SCUTTLEBUTT 3750 - Wednesday, January 9, 2013
Scuttlebutt is published each weekday with the support of its sponsors,
providing a digest of major sailing news, commentary, opinions, features
and dock talk . . . with a North American focus.
Today's sponsors: North Sails, Storm Trysail Block Island Race Week and
WHAT IS THE FUTURE OF THE AC WORLD SERIES?
(January 8, 2013) - The America's Cup Event Authority (ACEA) announced
today that it will no longer host the America's Cup World Series (ACWS)
events contemplated for late May/ early June in New York. The only ACWS
event remaining on the schedule will be in Naples, Italy on April 16-21,
after which the teams will focus solely on preparing for the Louis Vuitton
Cup (July 4-Aug 30) and the America's Cup Match (Sept 7-21).
The schedule change was primarily due to the desires of the challenging
teams to concentrate on their AC72 training. It was hoped that the New York
events would help to grow interest in the America's Cup, but the high
administrative costs and the likelihood of the Cup teams needing to send
reserves negated the event benefits. The affects of Hurricane Sandy did not
factor into the decision.
"We went into New York knowing it was going to cost us a lot of money, but
the reasons for going there were too strong to ignore," explained ACEA
chief executive officer, Stephen Barclay. "The city offers the biggest
sporting audience in the U.S. and would have been a superb fit for our
partners. But in the last month or two in our discussions with the Louis
Vuitton Cup teams, they have made a strong point that there is only one
month before the challenger series starts. We also recognized our own
planning, and the last thing we wanted to do was compromise the build up
toward the racing in San Francisco."
So will Italy be the end of the AC World Series?
"There have been lots of discussions for continuing the series," shared
Barclay. "I think it is fair to say that the sailors have a head of steam
regarding this. There are a couple of the sailors that are communicating
with the rest of the sailors and driving a desire for the AC Event
Authority to look to confirming other AC World Series events immediately
after this America's Cup. That desire is shared by the sponsors and most of
the teams. So yes, there has been a lot of discussion about the future." --
Forum, read on:
COMMENT: The 34th America's Cup has had more changes than a baby's diaper.

[Pointing records for screenshots and pages]

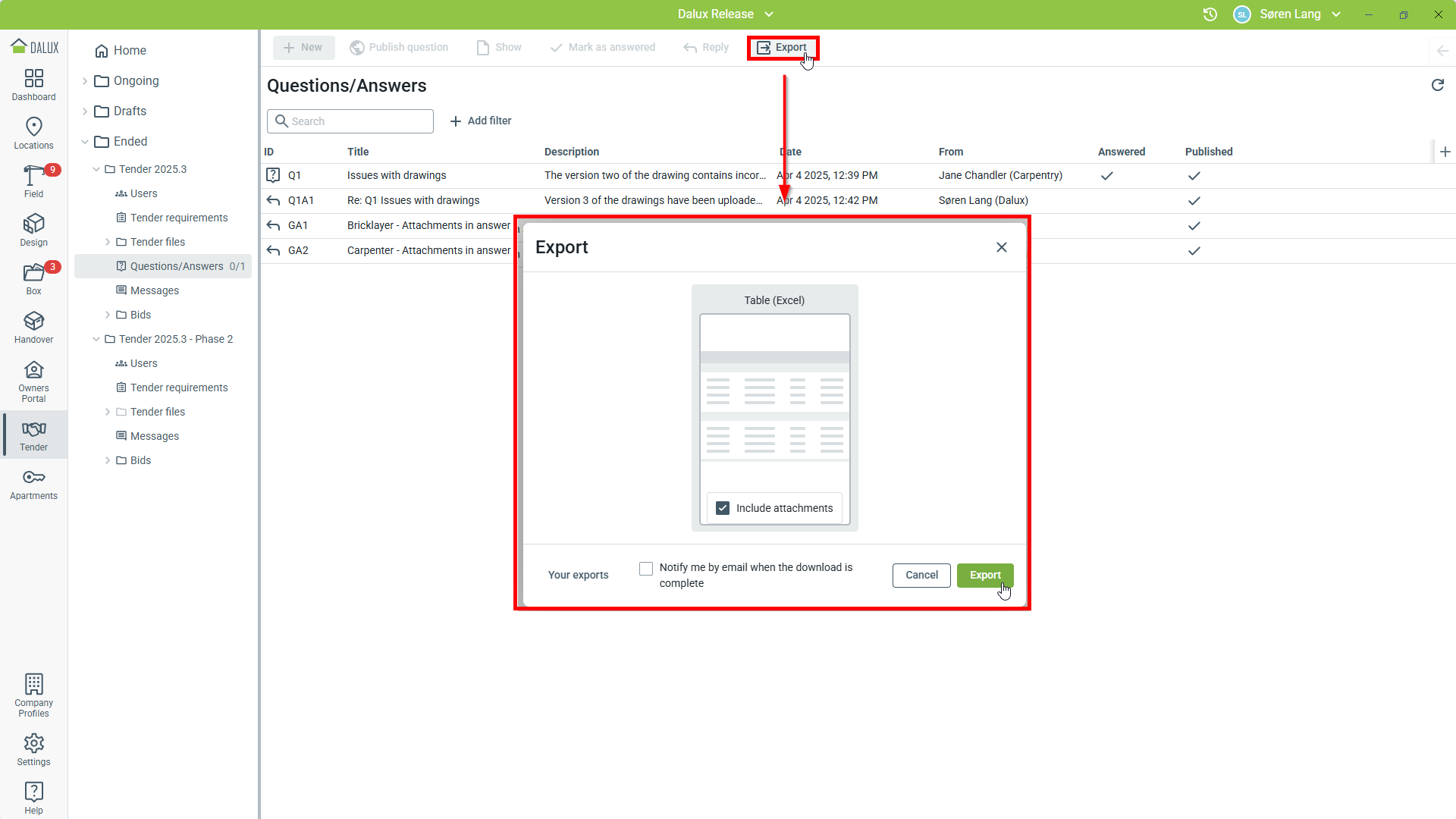Open the Locations pin icon
This screenshot has height=819, width=1456.
coord(33,133)
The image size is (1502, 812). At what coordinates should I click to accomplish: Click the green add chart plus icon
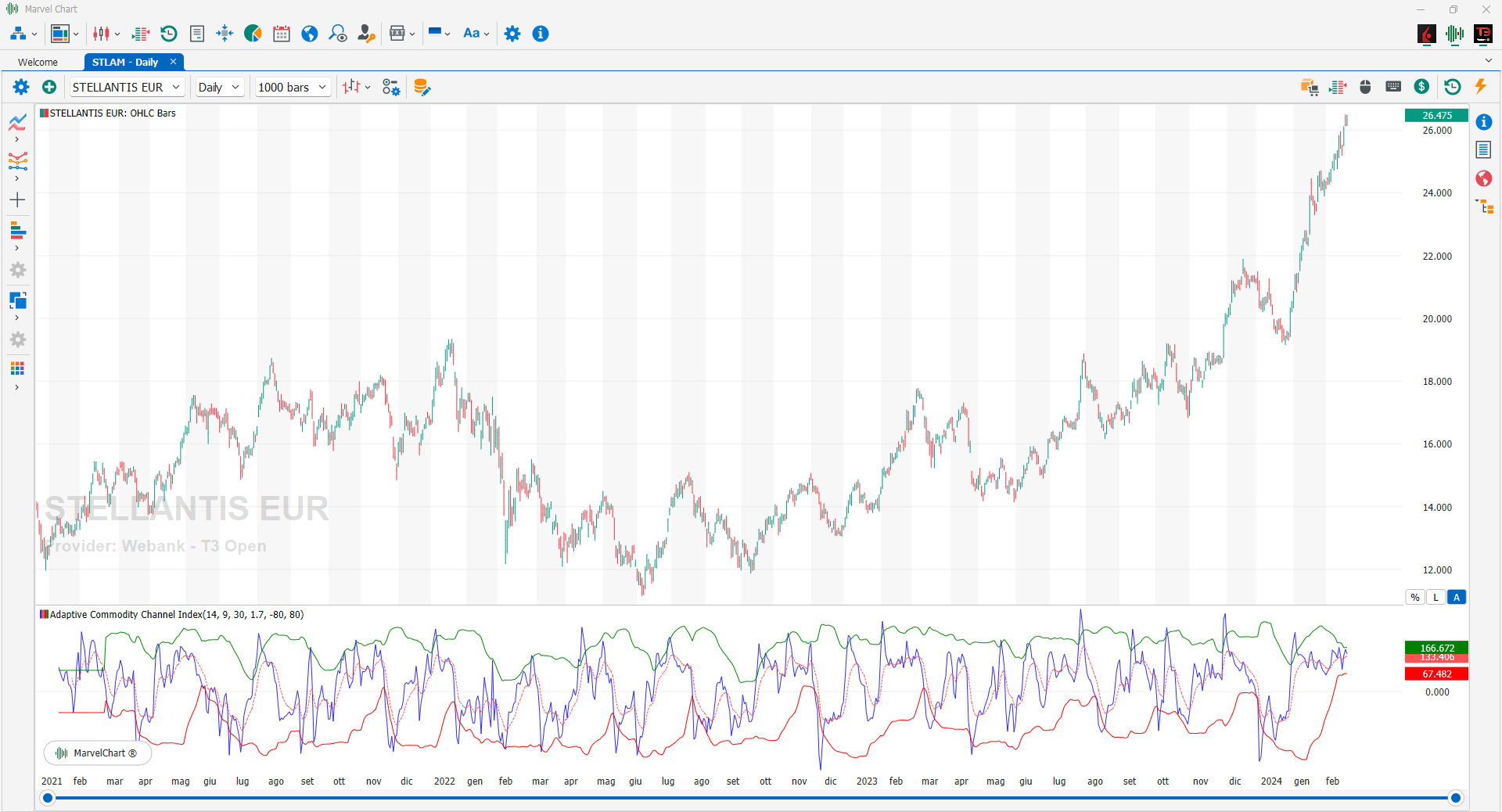(x=49, y=87)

Your tasks:
1) Answer these about the America's Cup news digest, one line each:
(a) Where and on what dates is the only remaining America's Cup World Series event scheduled?
(b) According to the digest, what did not factor into the decision to drop the New York events?
(c) Who is the chief executive officer of the America's Cup Event Authority?
2) Carry the America's Cup news digest forward from its final comment.

Expected results:
1)
(a) Naples, Italy, on April 16-21.
(b) The effects of Hurricane Sandy.
(c) Stephen Barclay.

2)
I have been critical at times, but I give Stephan Barclay high marks today
for hosting a media call to explain the latest circumstance. A step in the
right direction. - Craig Leweck, Scuttlebutt
NORTH CLIENT SERVICES (NCS) ONSITE AT KEY WEST RACE WEEK 2013
North Sails will have support teams on-the-water and after racing in Key
West providing North Client Services (NCS) complimentary to all sailors to
help you get the most out of your sails and boat while racing! Andreas
Josenhans and Chuck Allen will be taking photos on the race course and
hosting post-race debriefs (location TBD) to give tips on better sail trim
and how your boat set-up can be optimized to make your team go faster. You
don't want to miss taking advantage of this awesome service, our experts
are here for you! Be sure to also visit
http://na.northsails.com/weather.aspx to sign up for our free daily weather
forecasts written by Sailing Weather Service.
RECORD FASTNET - WHY?
It took just 24 hours to sell out all 300 places for this year's Rolex
Fastnet Race - a new record before the 608-nm race has even started. But
this is no flash in the pan, the last race in 2011 was so popular that
additional places were made available and saw a record 314 starters.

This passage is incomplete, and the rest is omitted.